Aktenzeichen: I Ks 115 Js 10256/19
Datum: 27.01.2020
Vollständiger Urteilstext: https://www.gesetze-rechtsprechung.sh.juris.de/bssh/document/NJRE001520897
Tötung zur Verdeckung eines Verstoßes gegen eine Gewaltschutzanordnung; niedrige Beweggründe trotz Verwurzelung eines Täters in einem anderen Kulturkreis
Leitsatz
1. Das Tatmotiv, die Ehefrau infolge der Wut und des Hasses auf Grundlage des Kontrollverlustes über die Familie, der mit einem Statusverlust einhergeht und eine narzisstische Kränkung darstellt, durch die Tötung abzustrafen, steht sittlich auf tiefster Stufe, auch wenn der narzisstisch akzentuierte Täter, bei dem es sich um einen Familienvater handelt, durchaus verzweifelt wegen der Trennung und des Verlustes seiner Kinder gewesen ist. Denn das die Tat prägende Motiv ist Ausdruck der Geisteshaltung des Täters, seine Familie geradezu als sein Eigentum zu begreifen und die Familienmitglieder zum Objekt seines Kontroll- und Machtanspruchs zu degradieren. Gerade die normalpsychologischen Emotionen wie Wut und Hass beruhen in einer solchen Konstellation ihrerseits auf niedrigen Beweggründen.(Rn.410)
2. Allein eine sog. Übertötung sowie die Spontanität des Tatentschlusses reichen auch bei einer hochgradigen affektiven Erregung für die Annahme eines Affektes im Sinne einer tiefgreifenden Bewusstseinsstörung nicht ohne Weiteres aus. Gerade bei Intimiziden ist eine hohe affektive Beteiligung des Täters vielfach anzutreffen, ohne dass bei diesen zwangsläufig eine tiefgreifende Bewusstseinsstörung anzunehmen ist.

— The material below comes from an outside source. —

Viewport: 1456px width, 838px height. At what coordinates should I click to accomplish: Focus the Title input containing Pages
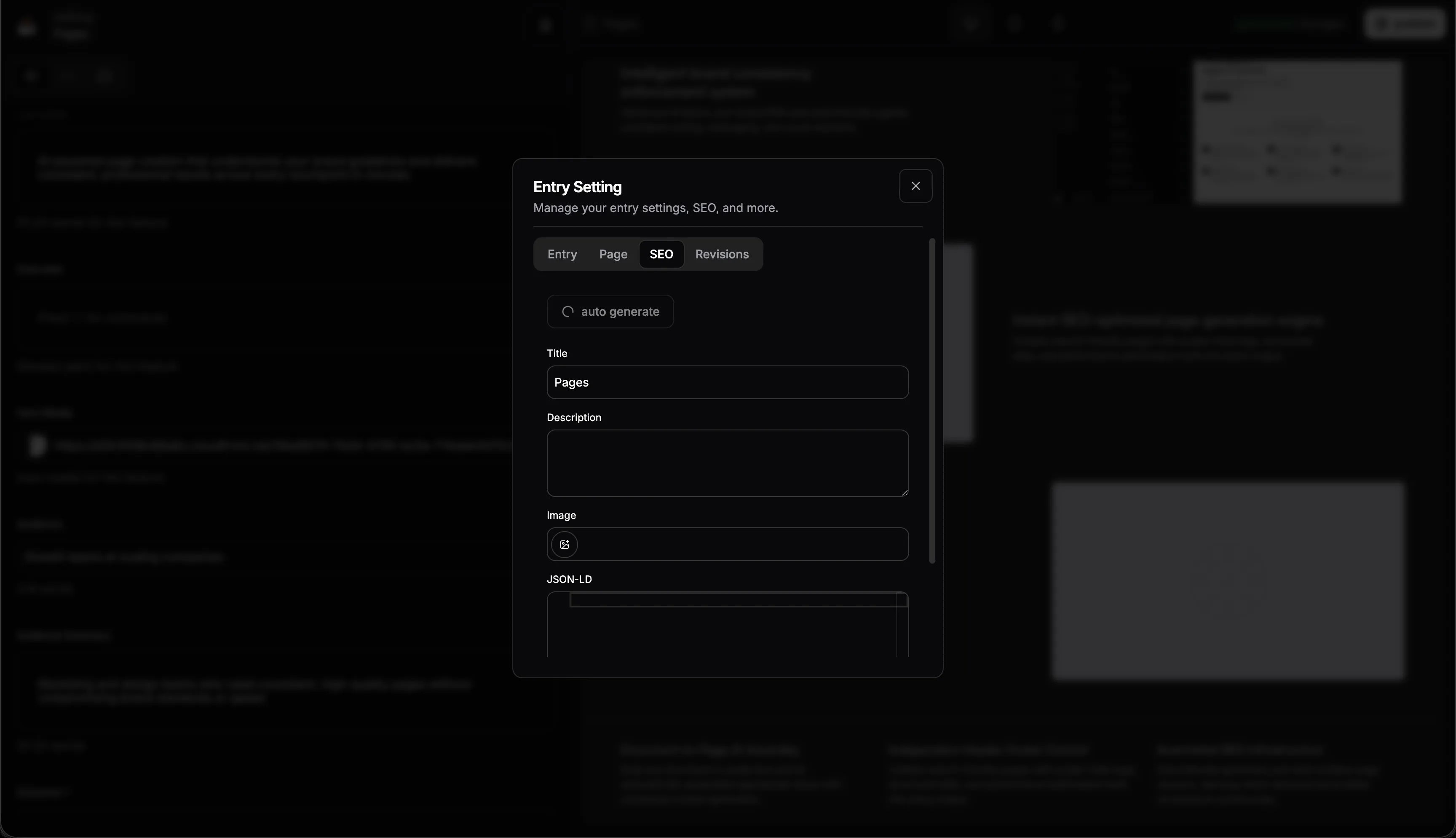coord(728,382)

Stattdessen ist eine Einzelfallprüfung, insbesondere anhand der von Saß aufgestellten und von Marneros weiterentwickelten Kriterien, vorzunehmen.(Rn.416) (Rn.445)
3. Die Diagnose eines Eifersuchtswahns im Sinne einer wahnhaften seelischen Störung erfordert eine gewisse Schwere und Einengung des Verhaltens und Denkens, um ein Eingangsmerkmal des § 20 StGB zu erfüllen.(Rn.434)
Orientierungssatz
1. Bei einem Mord in Verdeckungsabsicht müssen die Tötung und die andere Straftat nicht im Verhältnis der Tatmehrheit zueinander stehen; verdeckt werden kann vielmehr auch eine in Tateinheit stehende Tat, solange diese nicht dieselbe Angriffsrichtung wie die Tötung hat.(Rn.406)
2. Im Hinblick auf eine Tötung aus einem sonstigen niedrigen Beweggrund im Sinne des § 211 Abs. 2, 1. Gruppe StGB braucht der Täter die – rechtliche – Bewertung der Handlungsantriebe als niedrig nicht vorzunehmen oder nachzuvollziehen; auf seine eigene Einschätzung oder rechtsethische Wertung kommt es nicht an, soweit er an einer zutreffenden Wertung nicht aufgrund eines Persönlichkeitsmangels oder – im Falle eines Täters ausländischer Herkunft – einer so intensiven Verhaftung in den in seiner Heimat gelebten Anschauungen, die bereits einer Aufnahme und eines Nachvollziehens der in Deutschland gültigen sozialethischen Bewertungen seines Motivs entgegenstehen, gehindert ist (Anschluss BGH, Urteil vom 28. Januar 2004 – 2 StR 452/03).(Rn.409) Im Übrigen kann die Verwurzelung eines Täters in einem anderen Kulturkreis oder in einer bestimmten Glaubensform nur ganz ausnahmsweise die Ablehnung der subjektiven Seite niedriger Beweggründe rechtfertigen (Anschluss BGH, Beschluss vom 28. November 2017 – 5 StR 480/17).(Rn.415)
Tenor
Der Angeklagte wird wegen Mordes in Tateinheit mit einem Verstoß gegen das Gewaltschutzgesetz zu lebenslanger Freiheitsstrafe verurteilt.
Der Angeklagte trägt die Kosten des Verfahrens und seine eigenen notwendigen Auslagen sowie die notwendigen Auslagen des Nebenklägers.